September 29th, 2010 at 6:06 am
I love the facial expressions in this one!
They could just convince Death Bear to help… But what fun would that be?
September 29th, 2010 at 8:37 am
I have a feeling he’s going to regret leaning over that fence to say “Give it your best shot!”.
I know I’d grab him right then, pull him into our side, and start beating on him first thing. Then we’d think about what to do with him after he’s unconscious.
Then again maybe it’d be a good idea to give the little panda bear some drugs! Make him a frofthing rabid panda bear they’d shoot on the spot!
September 29th, 2010 at 9:13 am
Haha! I love Nerds idea for this.

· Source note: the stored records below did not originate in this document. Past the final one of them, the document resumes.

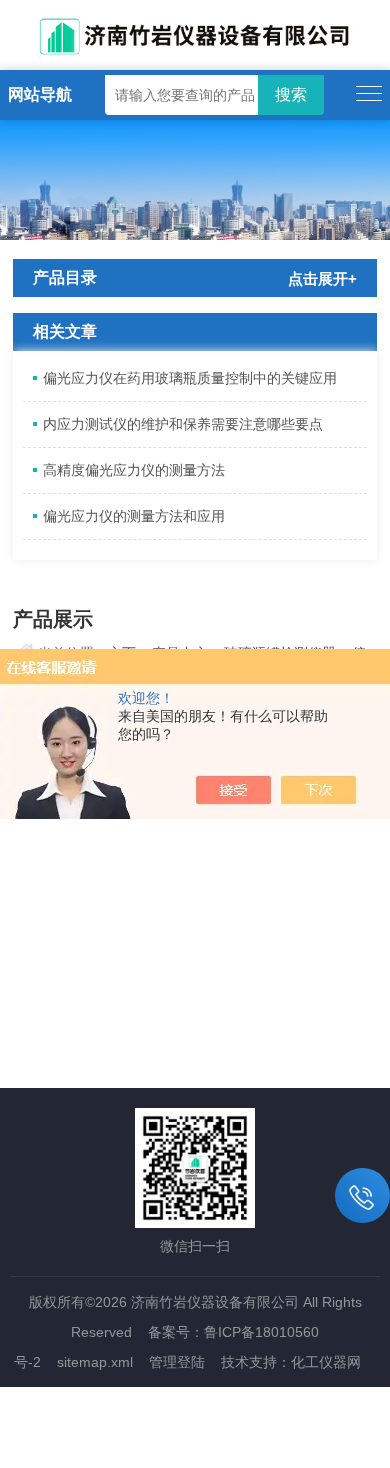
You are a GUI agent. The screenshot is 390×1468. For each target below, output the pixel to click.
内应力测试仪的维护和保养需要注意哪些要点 (183, 424)
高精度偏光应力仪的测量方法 (134, 470)
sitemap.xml (95, 1362)
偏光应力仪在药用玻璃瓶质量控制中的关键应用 (190, 378)
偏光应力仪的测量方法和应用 (134, 516)
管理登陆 (177, 1362)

Seems Evil does to. xD
If this ever becomes an animated series, my life will be complete!
September 29th, 2010 at 9:25 pm
death sorda creaps me out
September 30th, 2010 at 5:25 pm
Simple statement, probably stated above –
Hopefully one of the bears figures out the following:
a) Zoo has insurance on ping
b) If ping is injured, zoo therefore gets much money
c) Zoo cannot show injured ping until ping heals
d) Zoo will therefore devote money to other exhibits while ping heals
e) STEAK!
Really, sharing information about that insurance policy was not the smartest move on ping’s part…

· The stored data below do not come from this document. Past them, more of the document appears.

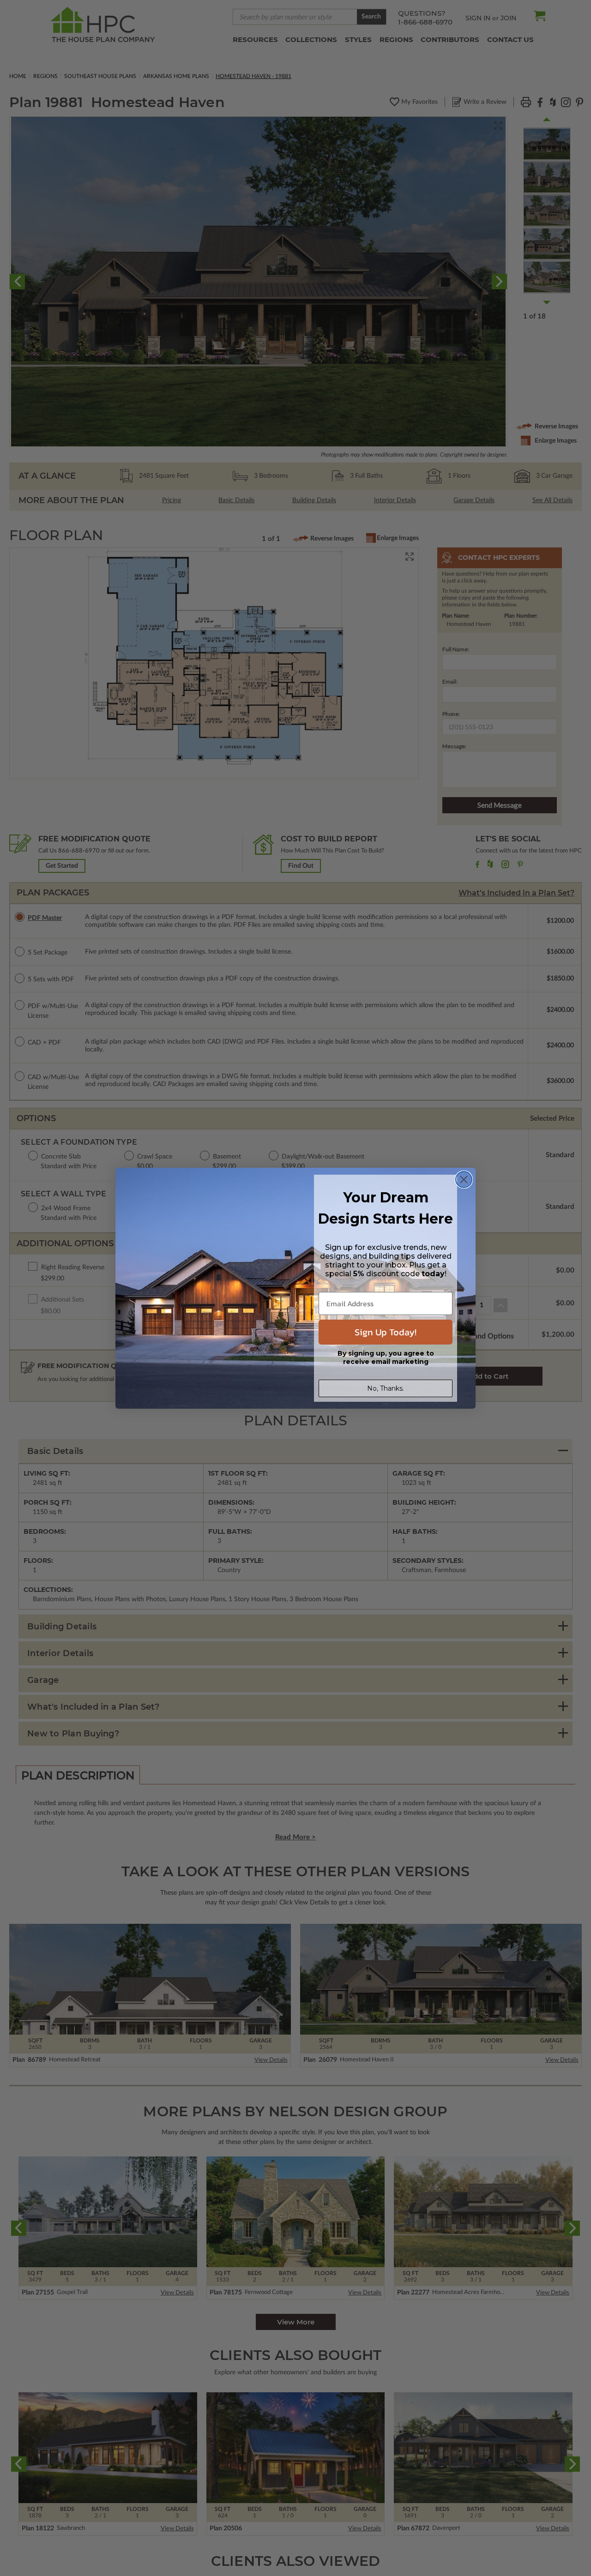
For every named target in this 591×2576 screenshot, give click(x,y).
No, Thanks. (385, 1388)
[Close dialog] (464, 1179)
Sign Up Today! (385, 1332)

September 30th, 2010 at 9:59 pm
im soory, i know ping-pongs a butt-munch but he looked so cute in the last panel! <3 ^_^
September 30th, 2010 at 10:00 pm
yes i know i miss-spelled “sorry” im tired so sue me lol ;)
May 4th, 2011 at 12:03 am
Knowing the discount zoo, they’d probably do nothing if Ping Pong got injured. They’d just cash the fat insurance checks. Seriously, isn’t there an inspector for zoos? Because feeding bears moldy fruit violates something.